Over the last few weeks, there’s been a flurry of blog posts debating “personalized learning.”
- Benjamin Riley, “Don’t Personalize Learning”
- Dan Meyer, “Don’t Personalize Learning”
- Michael Feldstein, “‘Personalized Learning’ is Redundant”
- Mike Caulfield, “Why Personalized Learning Fails”
- Alex Hernandez, “Personalize Learning, Please”
- Dan Meyer, “Personalized Learning Software: Fun Like Choosing Your Own Ad Experience”
- Benjamin Riley, “The Ideology of Personalization”
- Alex Hernandez, “Personalized Learning: More Than a Feeling”
I can’t help but notice it’s all men weighing in here (and that another man, Dan Willingham, is being summoned to enter the discussion). Such is ed(tech) punditry, perhaps.
And, I have to say, perhaps that should be enough right there to give us some pause, to make us consider how much “personalization” may be something (in framing and in practice) that works in tandem with privilege and power. Who gets to define “personalization”? Who writes all these algorithms that will “personalize” our learning through technology. Who writes the curriculum? For whom is “personalization” defined (and by extension, for whom is “personalization” programmed)?
So when Riley asks “Is personalization a scientific theory or an ideology?” I’d argue it’s certainly the latter, whether you can marshall scientific evidence to support it or not.
I’m spending the summer working on my book, Teaching Machines – a cultural history of the drive to automate education; and it’s clear that this idea of using machines to enable students to “learn at their own pace” is hardly new. It predates the learning theorists that are invoked in these blog post, for starters. Indeed, it’s at the heart of ~100 years of educational technology.
A couple of nights ago, I tweeted some screenshots from Teaching Machines and Programmed Learning: A Source Book (1960). (Tweet, Tweet)
Technology and "learning at your own pace" - the 1960 version pic.twitter.com/z2rWoMIhMx— Audrey Watters (@audreywatters) June 30, 2014
Admittedly, I’m less interested in the “science” behind “personalization” today than I am in the long history of constructing devices (mechanical then, computerized now) for “personalized self-instruction.” The earliest (US) patent for education: “Mode of Teaching to Read,” 1809.
The history of public education in this country, particularly in the 20th century, is deeply intertwined with the development of teaching machines. (Despite the reluctance - then and now - to adopt technology in the classroom.)
Of course, “science” has been invoked all along the way to justify this and to demonstrate that these machines “work” (the science of intelligence testing, for example, or the science of behaviorism).
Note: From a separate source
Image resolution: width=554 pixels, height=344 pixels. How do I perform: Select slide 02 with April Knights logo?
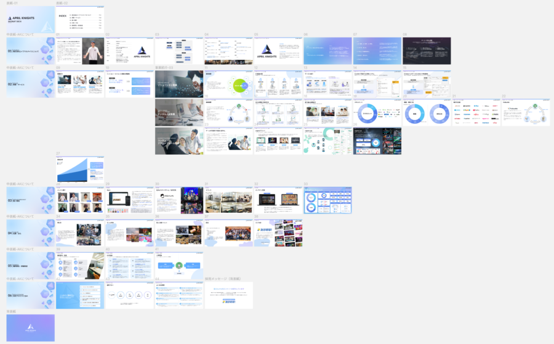[130, 51]
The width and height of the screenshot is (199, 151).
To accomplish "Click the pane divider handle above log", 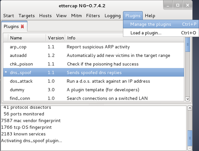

But I don’t think of teaching machines as simply the application of scientific (learning) theories; they are the application of scientific management as well.
“Efficient.” “Labor saving.” Again and again, teaching machines are touted as tools to better manage production (of students).
From B.F. Skinner in “Teaching Machines” (1953): “Will machines replace teachers? On the contrary, they are capital equipment to be used by teachers to save time and labor. In assigning certain mechanizable functions to machines, the teacher emerges in his proper role as an indispensable human being. He may teach more students than heretofore—this is probably inevitable if the world-wide demand for education is to be satisfied—but he will do so in fewer hours and with fewer burdensome chores.”
It’s become quite commonplace to hear our current education system decried for its being a “factory model.” New technologies, particularly technologies that offer “personalization,” are positioned as the future, the way to “modernize” schools by letting students move at their own pace through the curriculum. And yet these are precisely the arguments that technicians have been making for teaching machines for almost a century. “The Coming Industrial Revolution in Education” predicted Sidney Pressey in 1932.
The "science" behind teaching machines (both the cognitive science and the computer science) might have changed over the course of the last few decades. But we still are faced with a powerful ideology that views students as objects to be manufactured by education - and thanks to "personalization" via teaching machines, at different and hopefully more efficient speeds.